━━ Data provided

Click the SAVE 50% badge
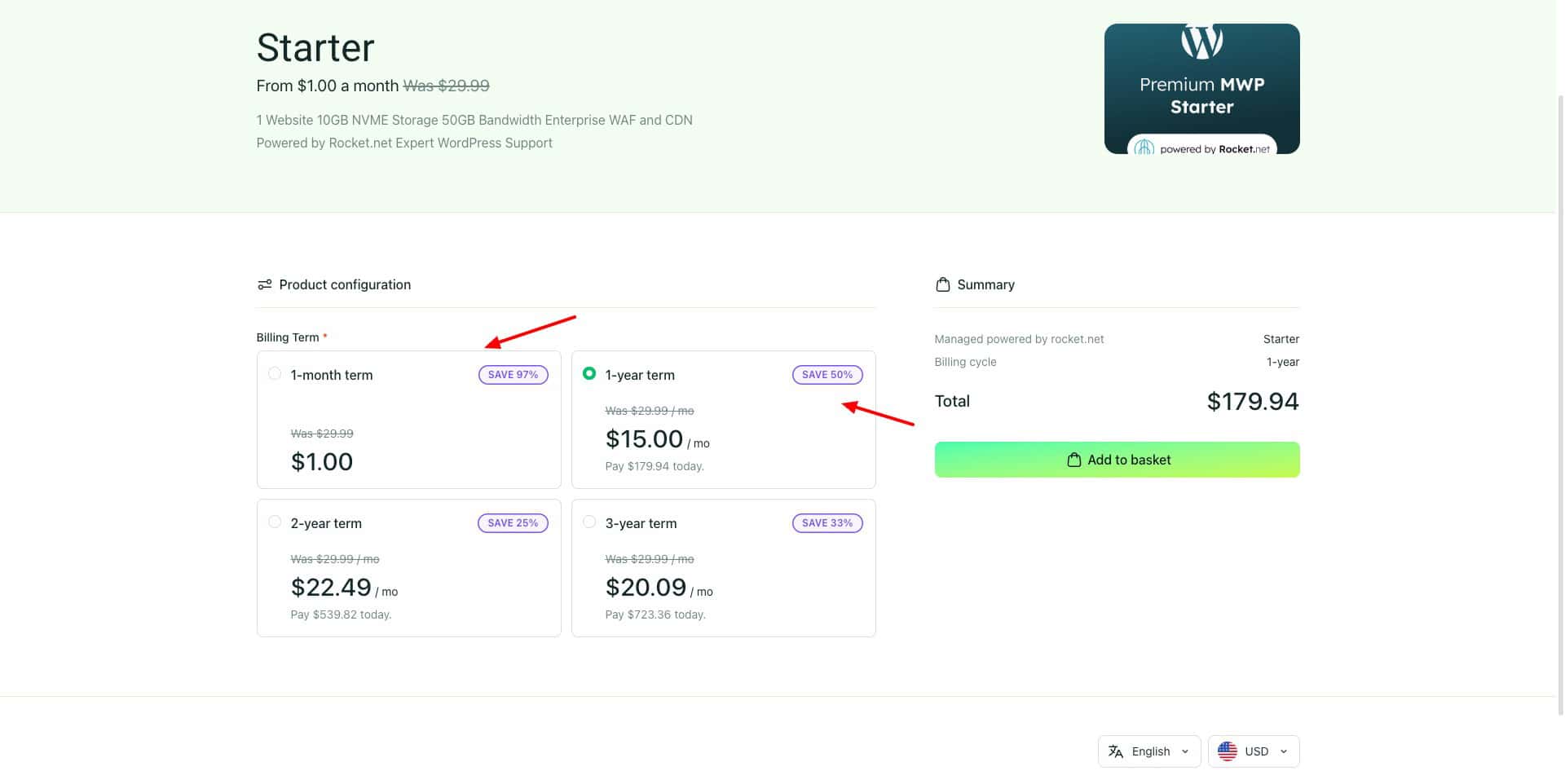Viewport: 1565px width, 784px height. pos(827,375)
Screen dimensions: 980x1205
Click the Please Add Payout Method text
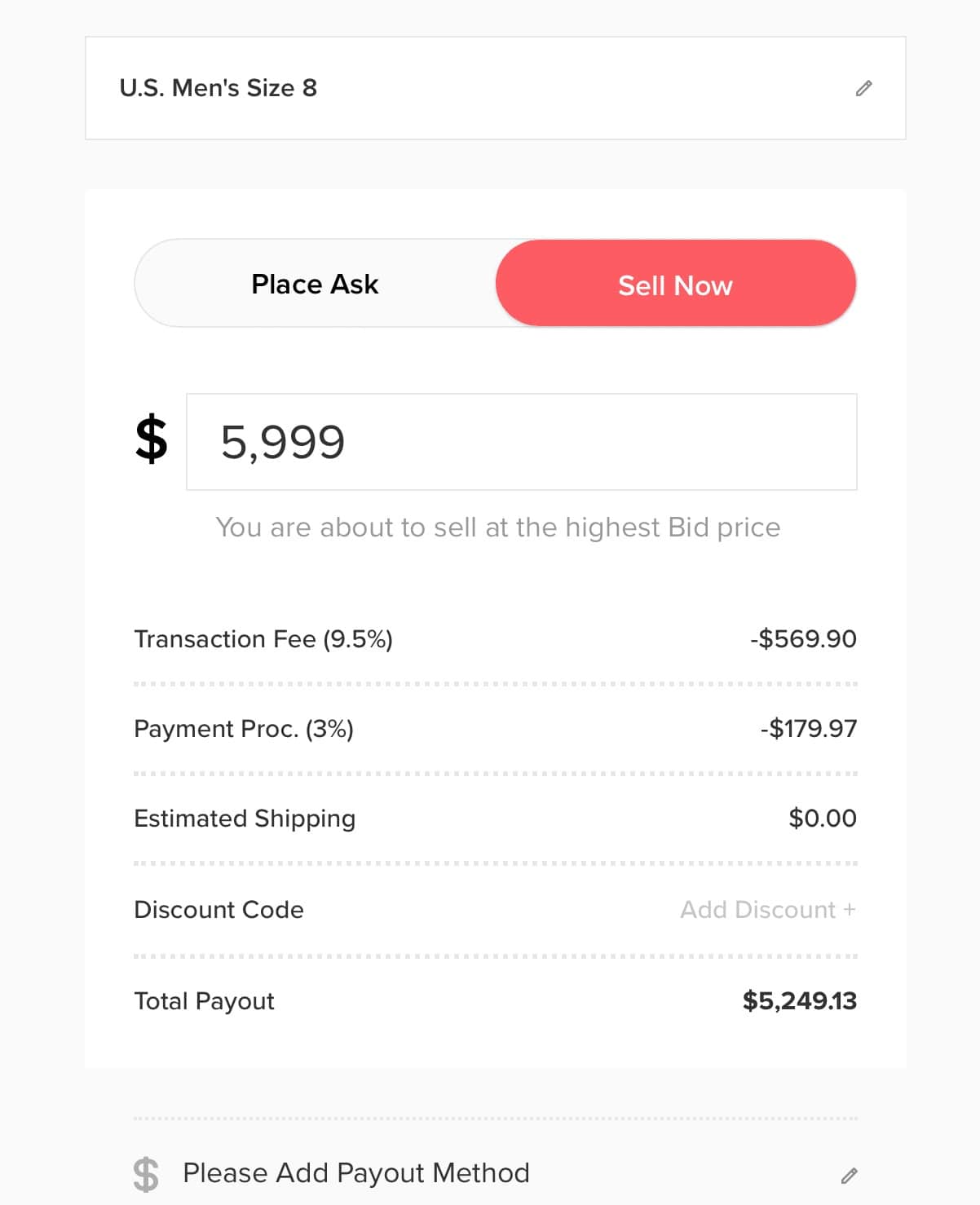click(355, 1172)
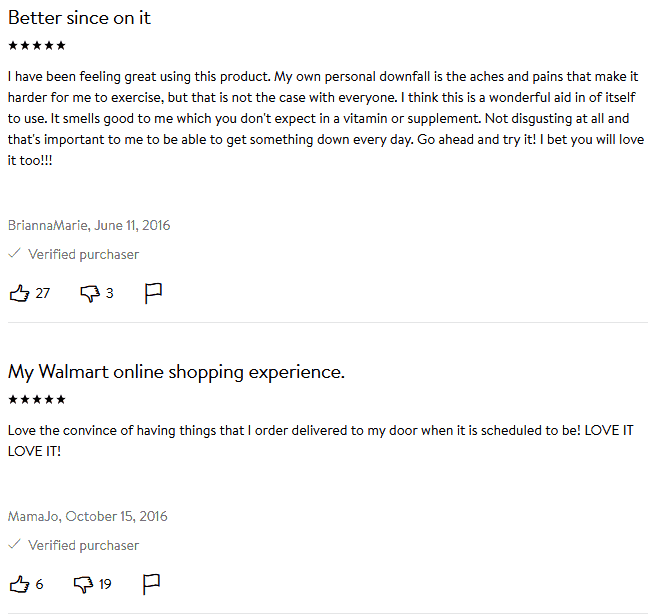Image resolution: width=658 pixels, height=616 pixels.
Task: Click the checkmark beside MamaJo's Verified purchaser
Action: [x=14, y=544]
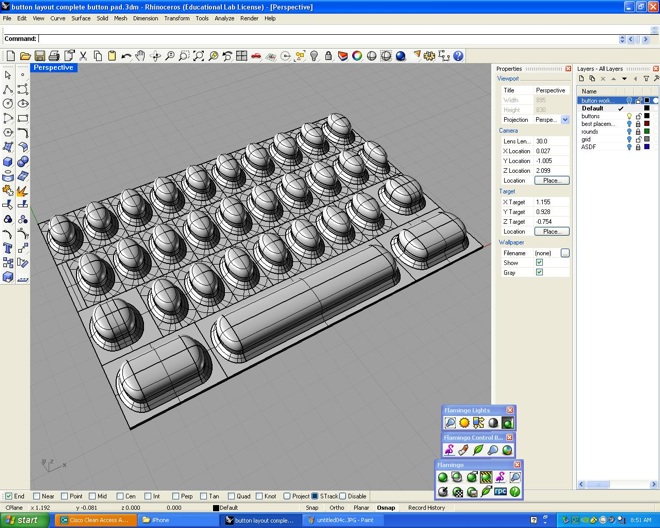The height and width of the screenshot is (528, 660).
Task: Open the Surface menu
Action: 80,18
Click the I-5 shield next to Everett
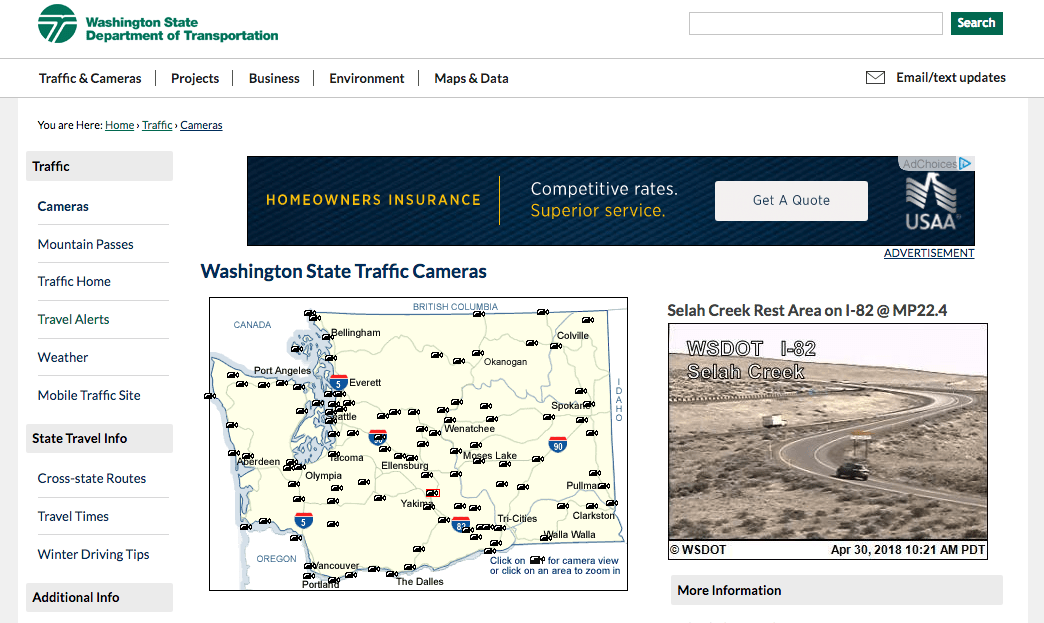Screen dimensions: 1044x623 339,382
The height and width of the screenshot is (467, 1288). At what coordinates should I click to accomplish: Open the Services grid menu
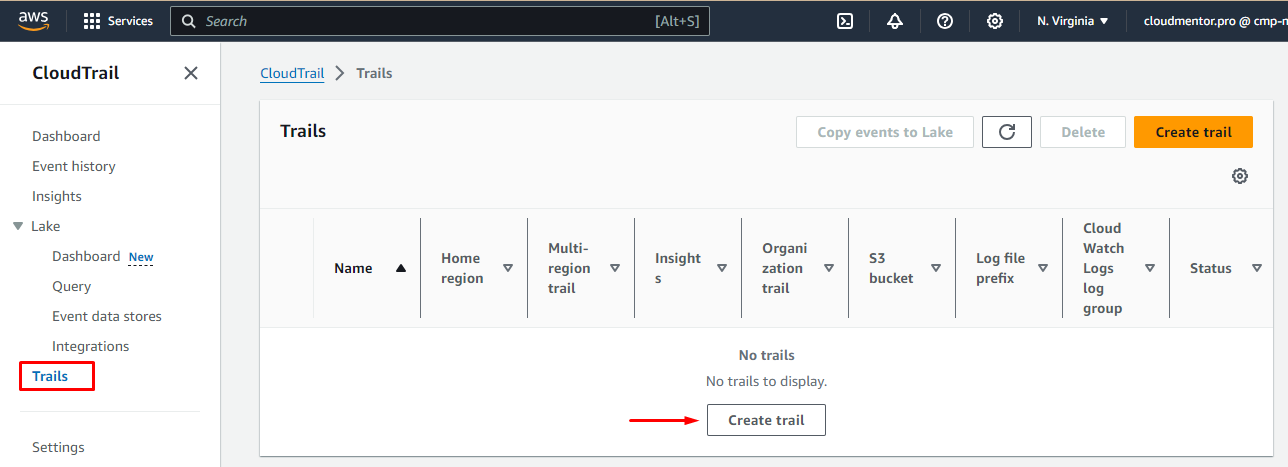pyautogui.click(x=118, y=21)
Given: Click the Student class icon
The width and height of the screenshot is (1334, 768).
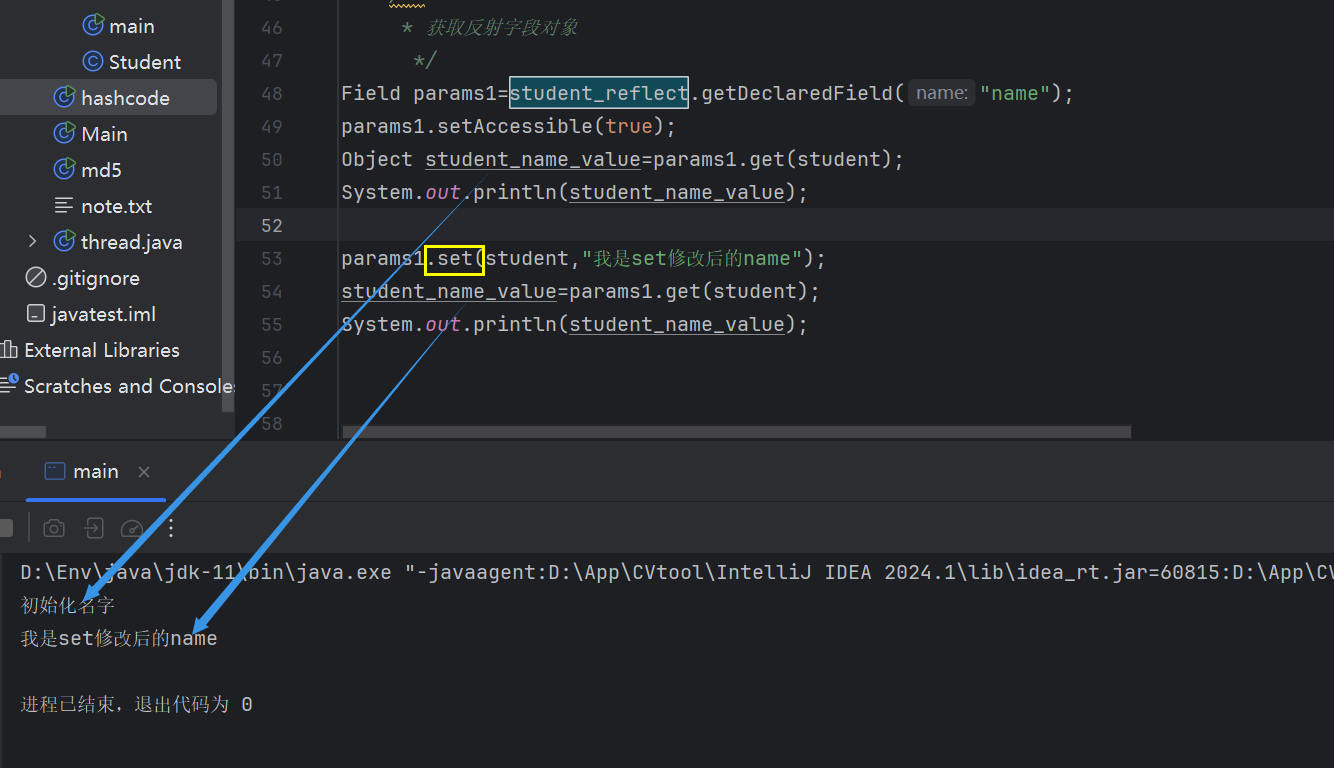Looking at the screenshot, I should 93,62.
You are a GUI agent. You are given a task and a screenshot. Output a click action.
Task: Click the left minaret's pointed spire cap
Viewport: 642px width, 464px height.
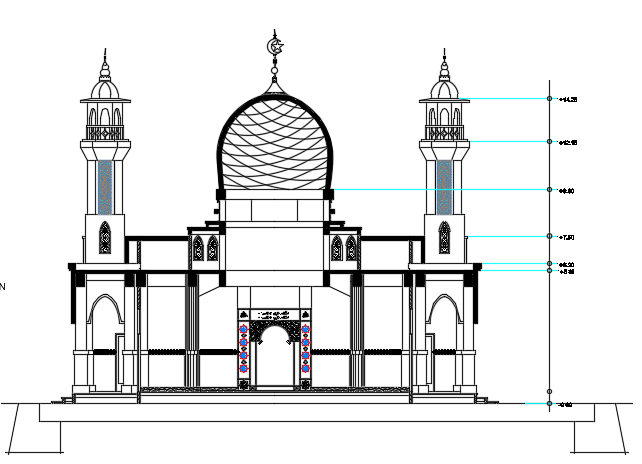[x=105, y=70]
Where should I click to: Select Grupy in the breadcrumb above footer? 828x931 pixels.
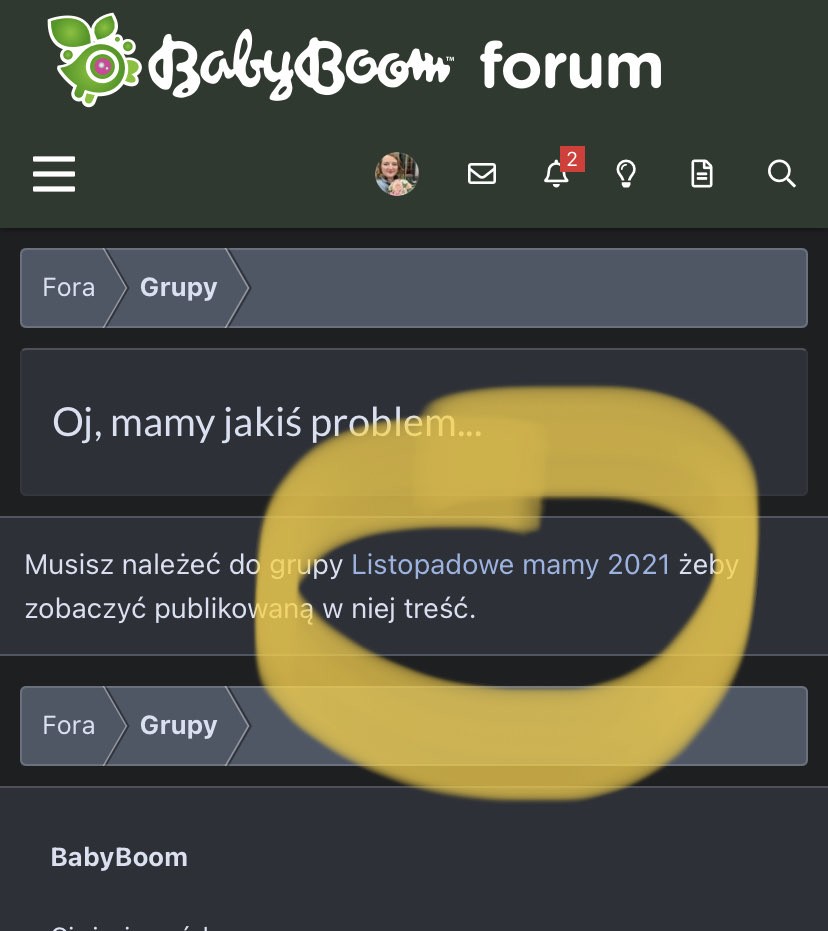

━━━━

» **What is asked**
Copy out all of the data above word for word, leaving out the pictures.

» **Written answer**
Click the SAVE 50% badge
Viewport: 1565px width, 784px height. pos(827,375)
Screen dimensions: 980x1205
Click the Please Add Payout Method text
click(355, 1172)
Image resolution: width=658 pixels, height=616 pixels.
Task: Click the checkmark beside MamaJo's Verified purchaser
Action: [x=14, y=544]
The height and width of the screenshot is (528, 660).
Task: Open the Surface menu
Action: 80,18
Click the I-5 shield next to Everett
Screen dimensions: 1044x623 339,382
The height and width of the screenshot is (467, 1288). At what coordinates should I click to accomplish: Open the Services grid menu
pyautogui.click(x=118, y=21)
Given: Click the Student class icon
The width and height of the screenshot is (1334, 768).
Looking at the screenshot, I should 93,62.
You are a GUI agent. You are given a task and a screenshot. Output a click action.
Task: Click the left minaret's pointed spire cap
Viewport: 642px width, 464px height.
[x=105, y=70]
Where should I click to: Select Grupy in the breadcrumb above footer? 828x931 pixels.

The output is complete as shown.